Brown and Cook (2013) have written a timely article that will alert many readers to the negative aspects of unscrupulous publishing. It also underlines a shared commitment to professional standards of scholarship in the academic community. However, the impression left by the article is that more needs to be said on the subject. The publishing companies in question are said to be “unscrupulous” and “predatory” (Beall, 2012), with publications that will lower standards of research in the academic community. Scholars who refer to articles published with these journals will be rejected by interview panels, denied work, and rightly so. Perhaps it even follows that we should condemn any individual scholar who resorts to unscrupulous publishers. Instead of condemnation, however, academic communities might be better served by debating some of the serious issues that have been raised in the article. A mature debate would allow scholars with expertise in relevant fields to shed some light on a host of pertinent questions.
A level playing field?
Why does a large demand for publication venues exist and where does the demand come from? If we look at EFL/ESL academia on a global scale, can we speak of a level playing field? Research articles from particular geographic regions are under-represented in high-status journals (which themselves require relatively large sums of money to be accessed, money which is not available to many educational institutions in some parts of Asia, Africa, the Middle East, and elsewhere). Speech communities in these regions may have varieties of English or patterns of written composition that seem incongruous by the standards of “center”, rather than “periphery” speech communities (Phillipson, 2009). Does it follow that such article submissions cannot report on valuable issues or explore helpful themes? Even within these same “inner circle” locales, we can point to significant inequalities in institutions of language education, a two-tier system composed of those who produce theory and those who are to consume it (Pennycook, 2001). The former are typically male, middle-class, married (legally), urban, fully-able, tenured university employees with access to a wide range of old boy professional networks plus material and symbolic resources that facilitate multiple publications. This contrasts with the actual conditions of the latter, ordinary language teachers in university and college classrooms, the grassroots of the EFL/ESL habitat.

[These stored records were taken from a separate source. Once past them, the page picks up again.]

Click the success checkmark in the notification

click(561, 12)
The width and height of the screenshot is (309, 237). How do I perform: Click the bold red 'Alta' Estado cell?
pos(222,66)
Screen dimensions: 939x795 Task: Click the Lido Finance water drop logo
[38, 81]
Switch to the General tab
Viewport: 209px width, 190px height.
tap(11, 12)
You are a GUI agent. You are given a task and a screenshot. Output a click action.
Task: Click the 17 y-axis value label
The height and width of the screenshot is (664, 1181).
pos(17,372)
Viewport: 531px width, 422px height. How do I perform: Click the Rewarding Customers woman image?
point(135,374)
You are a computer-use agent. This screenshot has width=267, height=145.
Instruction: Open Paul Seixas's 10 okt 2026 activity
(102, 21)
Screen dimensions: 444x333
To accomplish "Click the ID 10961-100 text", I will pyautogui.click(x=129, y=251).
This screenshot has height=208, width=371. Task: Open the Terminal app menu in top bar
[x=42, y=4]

We should also consider the criteria used by university hiring panels, which often fail to reflect principles of equality (Hayes, 2012). Are these panels reinforcing another two-tier system, favoring high-status publications (international journals that are expensive to purchase or to access online) over low-status publications which do not help candidates gain an interview, even if one interview might be all they need to show their suitability for the post? Couldn’t an interview panel judge an applicant’s published articles on their own merits, without pre-judging publication venues? That would make life more demanding for interview panels, but it might also help them find the best person for the position much more often. This could promote conditions of higher-quality scholarship, pedagogy, and justice in EFL/ESL academia worldwide.
TLT, as well as publishing Brown and Cook’s article, published job advice (Miller, 2013), underlining the critical need to publish or perish if one is to gain job positions with financial and temporal security. Isn’t there something of a contradiction here?

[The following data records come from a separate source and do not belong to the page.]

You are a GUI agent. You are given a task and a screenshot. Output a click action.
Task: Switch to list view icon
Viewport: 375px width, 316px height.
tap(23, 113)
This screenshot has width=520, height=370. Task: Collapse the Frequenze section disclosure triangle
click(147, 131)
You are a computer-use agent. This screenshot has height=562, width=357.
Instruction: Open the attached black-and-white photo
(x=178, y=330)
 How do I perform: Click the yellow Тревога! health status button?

One of the merits of the Grassroots Outreach column is that it can show awareness of the actual life conditions of educators and the inequalities they experience. It would be lamentable if no further debate followed the Brown and Cook article. Yes, academic standards in publications are extremely important and need to be maintained. It is also possible, as Beall (2012, p. 179) argues, that opportunistic publishing will “corrupt the open access movement.” But it is also true that institutionalized biases such as racism, sexism, language imperialism, class elitism, and homophobia (Ó’Móchain, 2010) have been corrupting academia and language education for decades, if not centuries. This type of corruption deserves more attention than is currently the case. Let us first ask why large numbers of aspiring academics are seeking publication with unscrupulous publishers. What does this tell us about changes that need to be made, not only in the actual life conditions of part-time teaching staff, but also in the criteria that are being used to hold-back scholars who seek deserved advancement in their careers?
Beall, J. (2012). Predatory publishers are corrupting open access. Nature, 489, 179.
Brown, H., & Cook, M. (2013). Unscrupulous journal solicitations: What they are, what they do, and how you can protect yourself. The Language Teacher, 37(3), 48-50.
Hayes, B. E. (2012). Institutional change in gendered recruitment patterns in Japanese academia: Tempered radical or subversive? GALE Journal, 5, 5-22.
Miller, R. (2013). Publishing options to enhance your CV. The Language Teacher, 37(3), 72-73.
Ó’Móchain, R. (2010). Challenging masculinism: Narratives from within education in Japan. Berlin: Lambert Academic Publishing.
Pennycook, A. (2001). Critical applied linguistics: A critical introduction. Mahwah, NJ: Lawrence Erlbaum Associates.
Phillipson, R. (2009). Linguistic imperialism continued. Hyderabad, India: Orient Blackswan Private.